IRAQ: Suicide bombers struck outside Baghdad's fortified Green Zone yesterday, killing 16 people, close to where parliament met in heated session to hear at least one lawmaker warn that civil war was close at hand.
Since parliament last met last week, dozens have been killed in the capital in bombings and some of the worst attacks yet seen by sectarian gunmen; militants in a Sunni area ambushed a bus full of Shia mourners, killing 10 of them yesterday.
Prime minister Nuri al-Maliki, a Shia leading a US-backed national unity coalition, condemned an "awful crime" by terrorists "trying to incite sectarian strife".
An al-Qaeda-led group posted a video on the internet of two mutilated corpses. It said they were US soldiers kidnapped and killed last month and claimed they were killed to avenge the alleged rape and murder of a local teenager by US troops.
On a positive note, the main political bloc of the once dominant Sunni minority ended a week-old boycott of parliament, saying it had encouraging news about the fate of a woman member kidnapped in a Shia neighbourhood 10 days ago.
As night fell on Baghdad, however, in a pattern seen for the last few days, there was more violence. A car bomb in the western Alam district killed five and wounded 17, police said, while clashes erupted between militia fighters and residents in the violent Sunni area of Amriya.
In Baquba, north of Baghdad, police said a Shia mosque in the town's Tahrir district had been destroyed in an explosion.

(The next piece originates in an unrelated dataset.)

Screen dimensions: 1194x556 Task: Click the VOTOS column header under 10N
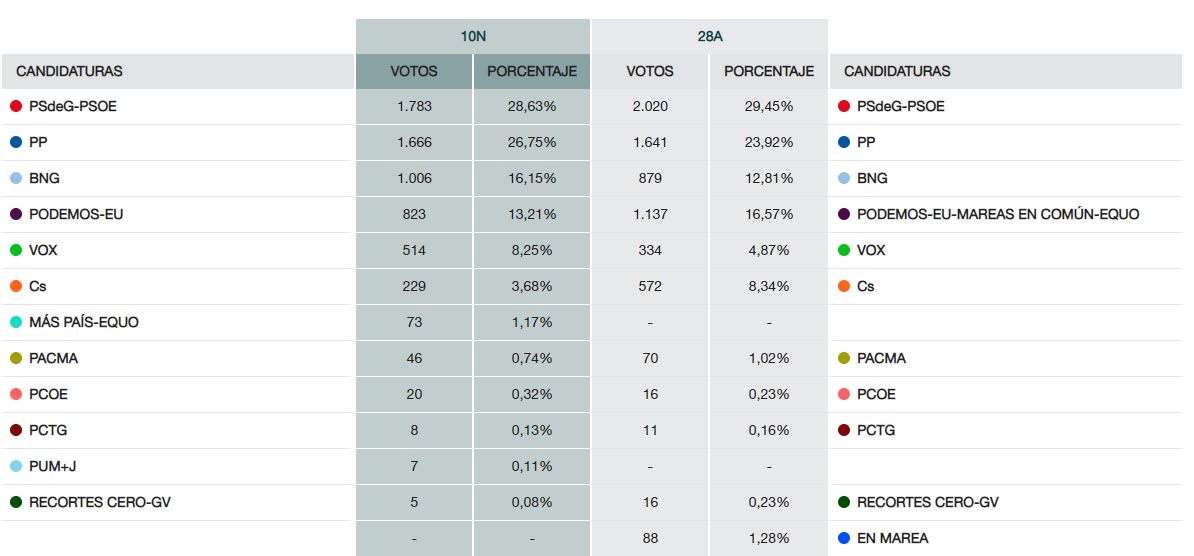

Two suicide bombers and a roadside bomb killed 15 civilians and an Iraqi policeman outside the main public entrance to Baghdad's fortified Green Zone government and diplomatic compound, the US military said.
Addressing a heated session on a day in which at least 30 other people were killed around Baghdad and an Iraqi diplomat was kidnapped, Ali al-Adib, from the prime minister's Dawa party said: "The country is sliding fast towards civil war."